Blog

Linguistic Treasures in the Archive: An Interview with Isaac L. Bleaman on the Corpus of Spoken Yiddish in Europe

Michelle Margolis and Isaac L. Bleaman

INTRODUCTION

Isaac L. Blea­man is Assis­tant Pro­fes­sor of Lin­guis­tics and an affil­i­ate of the Cen­ter for Jew­ish Stud­ies at the Uni­ver­si­ty of Cal­i­for­nia, Berke­ley. He recent­ly launched the Cor­pus of Spo­ken Yid­dish in Europe, a dig­i­tal lan­guage archive sourced from Holo­caust sur­vivor tes­ti­monies from the USC Shoah Foun­da­tion. Fund­ed by a five-year CAREER Award from the Nation­al Sci­ence Foun­da­tion, the project is a resource for Yid­dish lin­guis­tics, ped­a­gogy, and lan­guage revi­tal­iza­tion. Michelle Mar­go­lis, Nor­man E. Alexan­der Librar­i­an for Jew­ish Stud­ies at Colum­bia Uni­ver­si­ty, spoke to Dr. Blea­man about the his­to­ry and ongo­ing devel­op­ment of the project.

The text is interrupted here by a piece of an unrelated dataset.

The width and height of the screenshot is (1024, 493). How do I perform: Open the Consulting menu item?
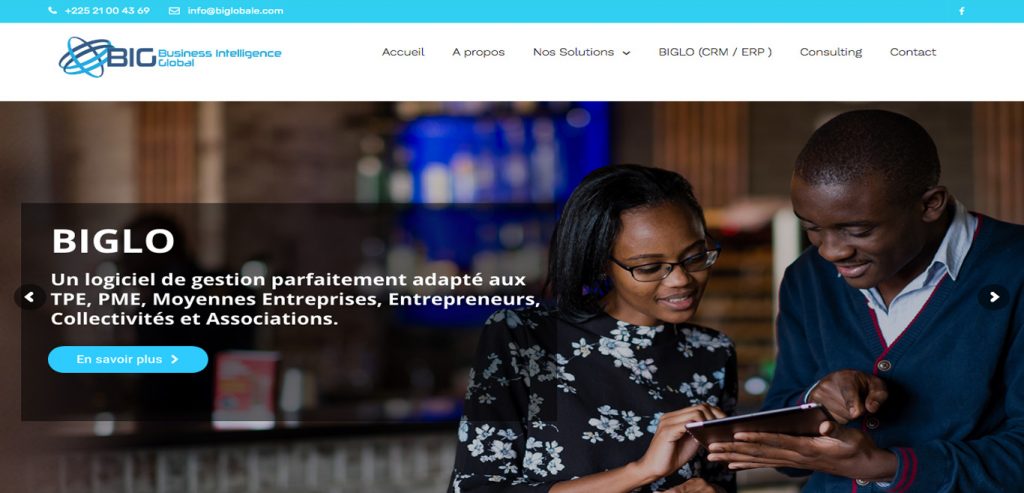point(831,52)
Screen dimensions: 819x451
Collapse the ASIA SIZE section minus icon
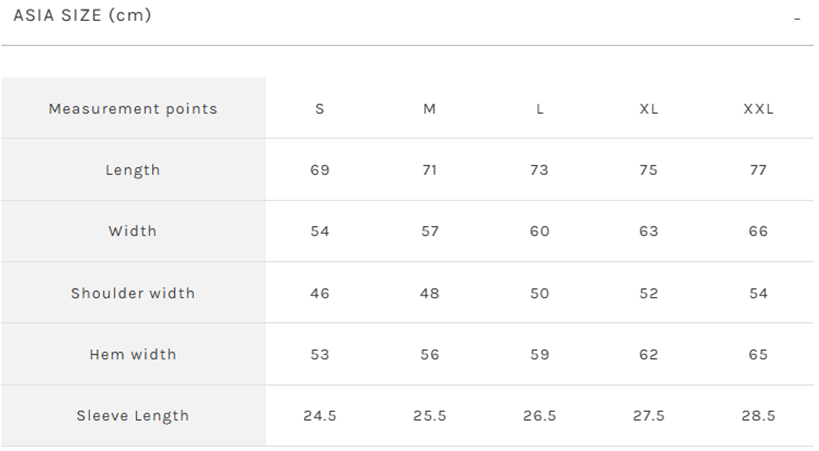pos(797,18)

MM: What made you think about using Holocaust testimonies to study Yiddish linguistics? Can you tell me more about what inspired the project and how it came to be?

ILB: I first learned about the Yiddish-language testimonies in the USC Shoah Foundation Visual History Archive (VHA) when I was an undergraduate at Stanford. One of my mentors, Zachary M. Baker, suggested that I listen to them to get a better understanding of spoken Yiddish from different dialect areas. The VHA contains almost 700 multi-hour testimony interviews in Yiddish, making it the single largest collection of recorded Yiddish conversation.

These testimonies proved to be an invaluable resource for my dissertation in sociolinguistics at NYU, which was a comparison of the spoken Yiddish of two separate communities in the New York area: Hasidim and Yiddishists. One of my research questions was whether the grammatical and phonetic differences that I was observing stemmed from the communities’ different ancestral dialects (Transcarpathian Yiddish among Hasidic speakers, versus a mix of other European dialects among Yiddishists), or if the communities have been diverging since their immigration to the United States. I analyzed several VHA interviews as a historical “baseline,” which supported my hypothesis that Hasidim and Yiddishists were undergoing linguistic divergence.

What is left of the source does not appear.